## Solicitud escrita a
Por favor, extrae de los registros que aparecen más abajo cada línea que contenga la palabra "settings".

## Fragmento seleccionado

Más o menos atado a las novedades editoriales, por aquello de reseñar esto y aquello o por compromisos con el enésimo amigo escritor, de vez en cuando trato de colar un clásico. Es refrescante para el espíritu: os lo recomiendo. Esta vez fue ‘La sonata a Kreutzer’, de Lev Tolstói, cuya sinopsis ya de por sí es cañera: Posdnichev, el protagonista, mata a su mujer con total frialdad movido por los celos.

Y la mata por ser mujer, por una pasión misógina concentrada en una sola representante del sexo femenino, trasunto por cierto de Sonia Andreievna, su esposa en la vida real y a la que es fácil colegir que quiso matar en más de una ocasión. El nivel del desquiciamiento que le provocaba, bien por su carácter bien por la irritabilidad de Tolstói, se comprueba leyendo sus diarios (esa joya editada por Acantilado) y cotejando un poco vida y obra. Baste un dato biográfico: Sonia y un músico llamado Tanieiev vivieron un intenso amor que duró hasta dos años antes de la muerte del autor de ‘Guerra y paz’. La novela aquí mentada narra la relación extramatrimonial entre la mujer del protagonista y otro músico.

Ese querer matar por ser mujer, y dando a entender que esa condición de mujer es la que debe ser exterminada, dando potestad al hombre de que se cumpla su voluntad, su poder, su superioridad, es lo que otorgaría la etiqueta de machista al crimen.

No entiendo todavía cómo esta novela no es debatida en diversos foros sobre feminismo y violencia de género. Quizá por los comentarios escandalosos para la moral actual que pone Tolstoi en boca de su alter ego. Como cuando compara a «las mujeres de las casas de lenocinio» con las de «nuestra sociedad (burguesa)» y concluye que son iguales: «…el mismo vestir las mismas modas, los mismos perfumes (…), la misma pasión por las piedras preciosas, por los objetos brillantes y muy caros, las mismas diversiones, bailes y músicas». Y concluye el capítulo de este modo: «En severa lógica, lo que hay que decir es que las prostitutas a corto plazo son generalmente menospreciadas, y las prostitutas a largo plazo, estimadas».

IDEAL CRISTIANO

Otro motivo que sacaría a este libro del debate actual podría ser la interpretación que Tolstói hace del origen de los males que conducen a la violencia del hombre hacia la mujer. Considerado por estudiosos como «antiprogresista y anticientifista», emparentado con Nietzsche y el intuicionismo de Bergson, Tolstói reitera en sus páginas finales la importancia de seguir el ideal cristiano para evitar la perversión moral que llevó a su protagonista a hacer lo que hizo. La doctrina cristiana es para él una brújula y ese horizonte, inalcanzable pero no por ello inválido, es la castidad. Una brújula que te guía en un camino, añade, que debe superar el de las meras normas y preceptos: la brújula está en nuestro interior y uno suele saber, a nada que tenga un mínimo de dignidad, si ha obrado bien o mal.

## Solicitud escrita b
Reproduce tal cual el pasaje de la reseña de arriba que comienza en "Otro motivo que" y termina en "bien o mal.".

## Registros de datos

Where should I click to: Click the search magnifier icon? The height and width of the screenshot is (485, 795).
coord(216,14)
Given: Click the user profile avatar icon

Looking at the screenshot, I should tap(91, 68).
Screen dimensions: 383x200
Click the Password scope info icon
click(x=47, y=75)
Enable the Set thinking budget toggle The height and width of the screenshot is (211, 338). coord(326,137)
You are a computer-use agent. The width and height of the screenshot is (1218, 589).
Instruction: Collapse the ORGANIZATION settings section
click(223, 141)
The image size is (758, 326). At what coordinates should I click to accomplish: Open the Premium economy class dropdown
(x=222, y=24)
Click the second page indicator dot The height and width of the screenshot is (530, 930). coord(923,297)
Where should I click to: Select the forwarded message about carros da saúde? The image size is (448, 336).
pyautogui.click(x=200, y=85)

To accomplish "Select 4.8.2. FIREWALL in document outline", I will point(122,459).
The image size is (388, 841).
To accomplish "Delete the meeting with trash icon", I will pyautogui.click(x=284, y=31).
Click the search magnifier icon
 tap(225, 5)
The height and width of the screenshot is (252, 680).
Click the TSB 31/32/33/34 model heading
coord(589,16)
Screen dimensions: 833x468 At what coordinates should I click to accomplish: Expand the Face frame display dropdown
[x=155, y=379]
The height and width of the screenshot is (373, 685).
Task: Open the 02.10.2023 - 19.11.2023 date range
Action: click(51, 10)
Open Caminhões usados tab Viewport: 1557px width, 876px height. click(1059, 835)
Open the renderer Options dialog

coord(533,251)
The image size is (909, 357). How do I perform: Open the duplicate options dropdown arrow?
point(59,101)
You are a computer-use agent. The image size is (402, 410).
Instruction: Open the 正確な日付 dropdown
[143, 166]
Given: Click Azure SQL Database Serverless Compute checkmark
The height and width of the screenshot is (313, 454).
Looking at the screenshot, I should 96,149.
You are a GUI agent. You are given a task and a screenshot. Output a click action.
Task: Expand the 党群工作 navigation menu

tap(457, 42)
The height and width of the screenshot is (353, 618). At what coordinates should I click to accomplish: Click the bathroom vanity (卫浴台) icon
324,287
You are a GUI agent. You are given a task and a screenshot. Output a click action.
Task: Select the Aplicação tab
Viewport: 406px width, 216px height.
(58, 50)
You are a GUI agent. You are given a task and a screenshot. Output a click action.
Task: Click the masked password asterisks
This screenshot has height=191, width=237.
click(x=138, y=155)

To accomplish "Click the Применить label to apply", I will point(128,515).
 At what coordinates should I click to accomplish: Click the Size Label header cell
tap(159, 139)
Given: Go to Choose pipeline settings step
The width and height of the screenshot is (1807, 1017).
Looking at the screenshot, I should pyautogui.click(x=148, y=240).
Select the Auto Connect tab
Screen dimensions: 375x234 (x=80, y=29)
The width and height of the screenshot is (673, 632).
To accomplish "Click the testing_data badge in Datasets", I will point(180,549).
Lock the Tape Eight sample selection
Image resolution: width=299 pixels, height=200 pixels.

## Respuesta a
Instruction: Collapse the ORGANIZATION settings section
Given: Go to Choose pipeline settings step

## Respuesta b
Otro motivo que sacaría a este libro del debate actual podría ser la interpretación que Tolstói hace del origen de los males que conducen a la violencia del hombre hacia la mujer. Considerado por estudiosos como «antiprogresista y anticientifista», emparentado con Nietzsche y el intuicionismo de Bergson, Tolstói reitera en sus páginas finales la importancia de seguir el ideal cristiano para evitar la perversión moral que llevó a su protagonista a hacer lo que hizo. La doctrina cristiana es para él una brújula y ese horizonte, inalcanzable pero no por ello inválido, es la castidad. Una brújula que te guía en un camino, añade, que debe superar el de las meras normas y preceptos: la brújula está en nuestro interior y uno suele saber, a nada que tenga un mínimo de dignidad, si ha obrado bien o mal.